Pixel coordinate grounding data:
----------

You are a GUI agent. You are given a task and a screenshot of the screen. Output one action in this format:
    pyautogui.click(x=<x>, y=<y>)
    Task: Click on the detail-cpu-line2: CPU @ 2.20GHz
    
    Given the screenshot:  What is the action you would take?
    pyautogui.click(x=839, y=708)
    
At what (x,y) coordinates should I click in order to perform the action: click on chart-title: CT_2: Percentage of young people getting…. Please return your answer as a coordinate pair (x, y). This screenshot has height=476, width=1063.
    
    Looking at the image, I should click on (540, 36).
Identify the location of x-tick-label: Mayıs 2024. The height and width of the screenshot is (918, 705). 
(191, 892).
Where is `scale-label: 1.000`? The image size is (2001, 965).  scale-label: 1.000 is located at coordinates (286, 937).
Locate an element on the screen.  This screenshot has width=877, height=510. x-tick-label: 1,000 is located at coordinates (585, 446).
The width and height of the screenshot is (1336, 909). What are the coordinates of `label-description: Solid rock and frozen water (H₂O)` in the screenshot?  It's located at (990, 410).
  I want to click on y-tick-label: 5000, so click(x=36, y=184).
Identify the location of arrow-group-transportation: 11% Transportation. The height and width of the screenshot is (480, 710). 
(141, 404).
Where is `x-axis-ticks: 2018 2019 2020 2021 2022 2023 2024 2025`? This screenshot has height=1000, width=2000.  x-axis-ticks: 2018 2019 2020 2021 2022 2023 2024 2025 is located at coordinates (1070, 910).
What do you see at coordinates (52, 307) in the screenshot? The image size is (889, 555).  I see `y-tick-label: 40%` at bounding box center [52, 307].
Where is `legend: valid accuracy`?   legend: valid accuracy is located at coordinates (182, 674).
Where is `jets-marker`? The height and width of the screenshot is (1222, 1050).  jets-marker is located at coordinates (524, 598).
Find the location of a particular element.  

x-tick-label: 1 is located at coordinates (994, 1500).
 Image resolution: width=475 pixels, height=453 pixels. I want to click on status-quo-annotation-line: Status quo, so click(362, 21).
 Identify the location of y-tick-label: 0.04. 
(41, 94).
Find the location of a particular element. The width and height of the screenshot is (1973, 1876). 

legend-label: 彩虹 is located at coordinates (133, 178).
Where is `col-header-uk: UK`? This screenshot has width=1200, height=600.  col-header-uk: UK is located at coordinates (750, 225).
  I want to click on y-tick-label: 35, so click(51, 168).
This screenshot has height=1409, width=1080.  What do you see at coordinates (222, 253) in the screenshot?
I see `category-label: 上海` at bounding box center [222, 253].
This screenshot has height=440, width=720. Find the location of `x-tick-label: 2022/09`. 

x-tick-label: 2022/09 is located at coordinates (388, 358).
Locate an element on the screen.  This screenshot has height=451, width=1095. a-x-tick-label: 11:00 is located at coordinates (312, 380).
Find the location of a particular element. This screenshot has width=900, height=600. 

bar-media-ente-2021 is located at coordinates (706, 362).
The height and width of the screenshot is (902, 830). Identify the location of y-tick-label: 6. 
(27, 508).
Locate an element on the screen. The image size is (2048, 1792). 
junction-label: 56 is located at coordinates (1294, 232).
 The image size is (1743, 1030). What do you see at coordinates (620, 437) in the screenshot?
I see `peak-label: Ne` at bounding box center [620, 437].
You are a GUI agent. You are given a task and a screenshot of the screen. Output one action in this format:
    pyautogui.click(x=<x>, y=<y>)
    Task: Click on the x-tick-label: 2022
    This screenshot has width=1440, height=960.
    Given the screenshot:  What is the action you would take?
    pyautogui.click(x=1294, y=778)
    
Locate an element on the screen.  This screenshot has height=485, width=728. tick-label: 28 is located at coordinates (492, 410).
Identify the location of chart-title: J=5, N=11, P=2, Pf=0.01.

----------

Reproduce word for word the lines from the first one above through the line that contains "I want to click on y-tick-label: 5000, so".

* RESULT OF THIS TASK
You are a GUI agent. You are given a task and a screenshot of the screen. Output one action in this format:
    pyautogui.click(x=<x>, y=<y>)
    Task: Click on the detail-cpu-line2: CPU @ 2.20GHz
    
    Given the screenshot:  What is the action you would take?
    pyautogui.click(x=839, y=708)
    
At what (x,y) coordinates should I click in order to perform the action: click on chart-title: CT_2: Percentage of young people getting…. Please return your answer as a coordinate pair (x, y). This screenshot has height=476, width=1063.
    
    Looking at the image, I should click on (540, 36).
Identify the location of x-tick-label: Mayıs 2024. The height and width of the screenshot is (918, 705). 
(191, 892).
Where is `scale-label: 1.000`? The image size is (2001, 965).  scale-label: 1.000 is located at coordinates (286, 937).
Locate an element on the screen.  This screenshot has width=877, height=510. x-tick-label: 1,000 is located at coordinates (585, 446).
The width and height of the screenshot is (1336, 909). What are the coordinates of `label-description: Solid rock and frozen water (H₂O)` in the screenshot?  It's located at (990, 410).
  I want to click on y-tick-label: 5000, so click(x=36, y=184).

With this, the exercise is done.